Posted in: Comics | Tagged: brian azzarello, eduardo risso, image comics, moonshine
Brian Azzarello & Eduardo Risso's Moonshine To End in August With #28
Recently in Jeff Lemire's newsletter, he wrote that his and Dustin Nguyen's Descender-sequel Ascender was to end with #18 – making a total of 50 issues for Descender/Ascender – and that it would end in August. But that's not the only long-running Image title reaching its conclusion in that month – so is Moonshine.
Moonshine by the 100 Bullets team of Brian Azzarello and Eduardo Risso was a 12-issue series from 2016 that found new legs. In 2019, it returned as an ongoing series from #13 and has continued since, in and out of lockdown – until August 2021. When, with its 28th issue, this comic book about prohibition and werewolves, will come to an end.
Bleeding Cool has had a sneak peek at the solicitation to the final issue, ahead of Image Comics' release of solicitation details for August 2021, at the end of the week.
MOONSHINE #28
WRITER: BRIAN AZZARELLO
ARTIST / COVER: EDUARDO RISSO
AUGUST 11 / 32 PAGES / FC / M / $3.99
SERIES FINALE
"THE WELL," Part Six
In this blood- and booze-drenched conclusion of BRIAN AZZARELLO and EDUARDO RISSO's sorry tale, Lou finds himself in a graveyard of his own making—but who will be left to face when our fallen torpedo heads for his last roundup?

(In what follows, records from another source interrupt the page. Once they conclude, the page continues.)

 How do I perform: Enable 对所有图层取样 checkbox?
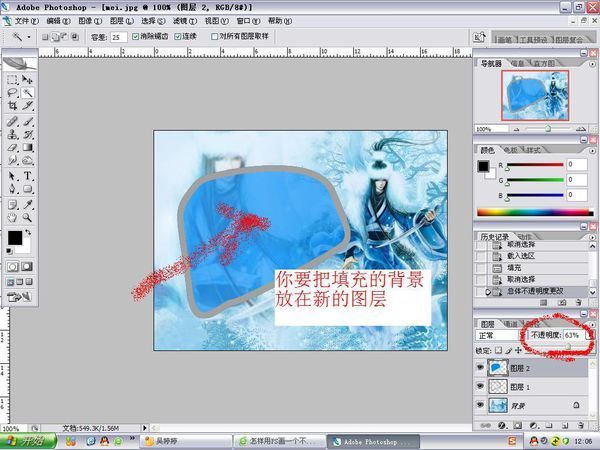213,36
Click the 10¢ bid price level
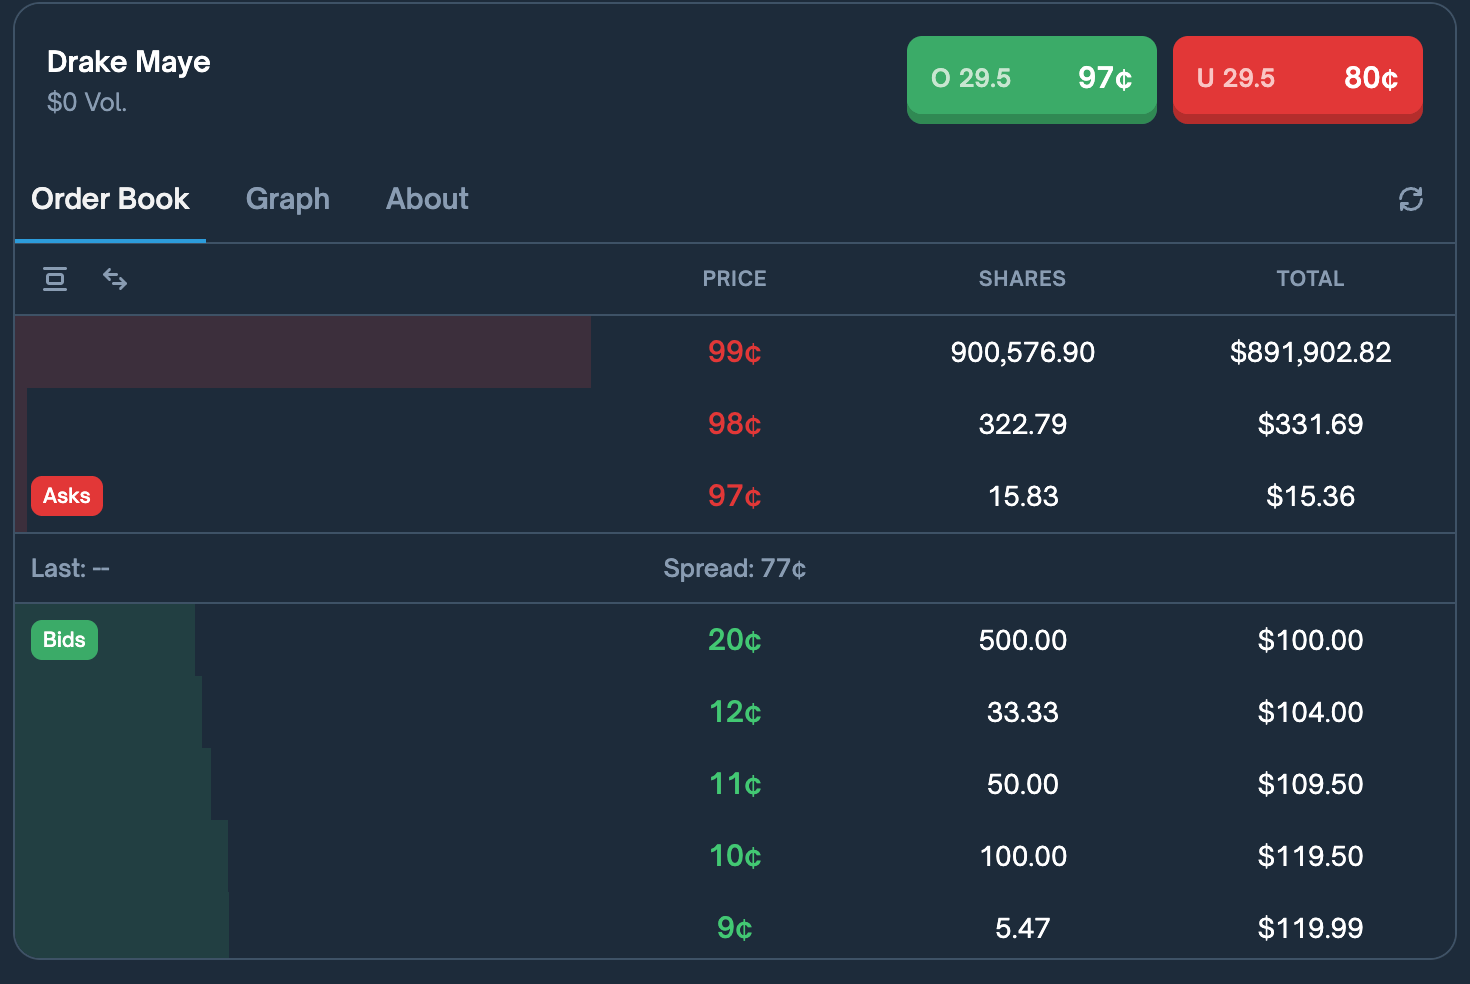 [734, 856]
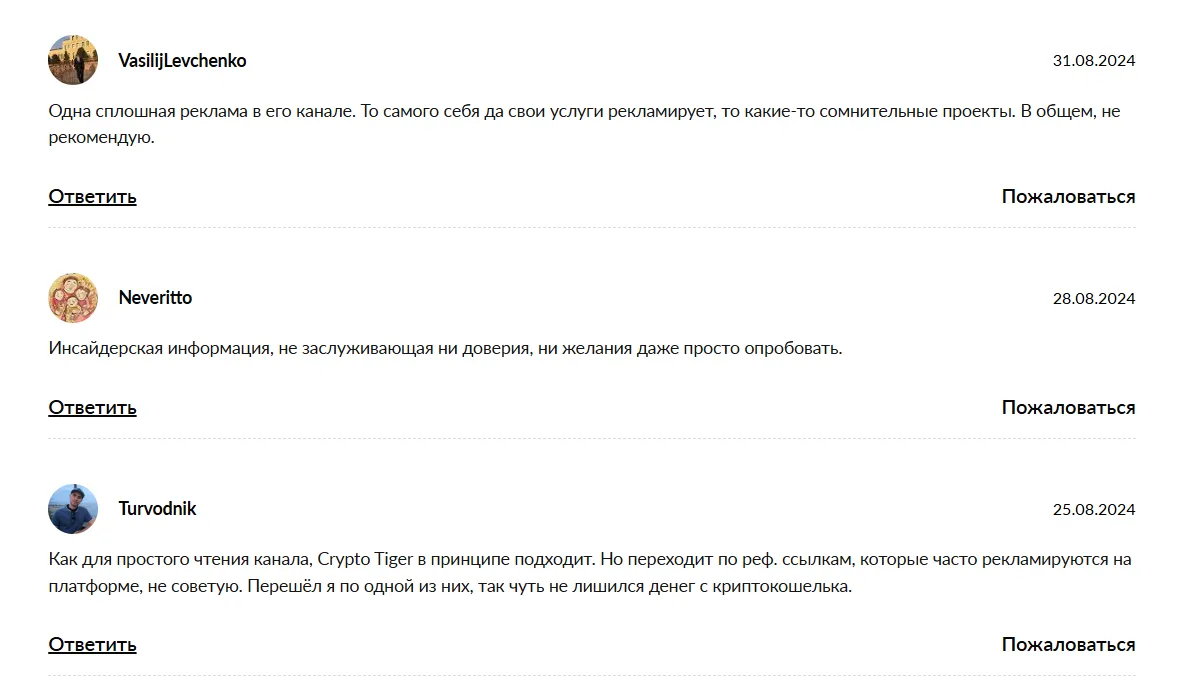Click the comment text starting "Одна сплошная реклама"
1181x687 pixels.
point(584,124)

Set during Prohibition, and deep in the backwoods of Appalachia, Moonshine tells the story of Lou Pirlo, a city-slick "torpedo" sent from New York City to negotiate a deal with the best moonshiner in West Virginia, one Hiram Holt. Lou figures it for a milk run — how hard could it be to set-up moonshine shipments from a few ass-backward hillbillies? What Lou doesn't figure on is that Holt is just as cunning as ruthless as any NYC crime boss and Lou is in way over his pin-striped head. Because not only will Holt do anything to protect his illicit booze operation, he'll stop at nothing to protect a much darker family secret…a bloody, supernatural secret that must never see the light of day…or better still, the light of the full moon.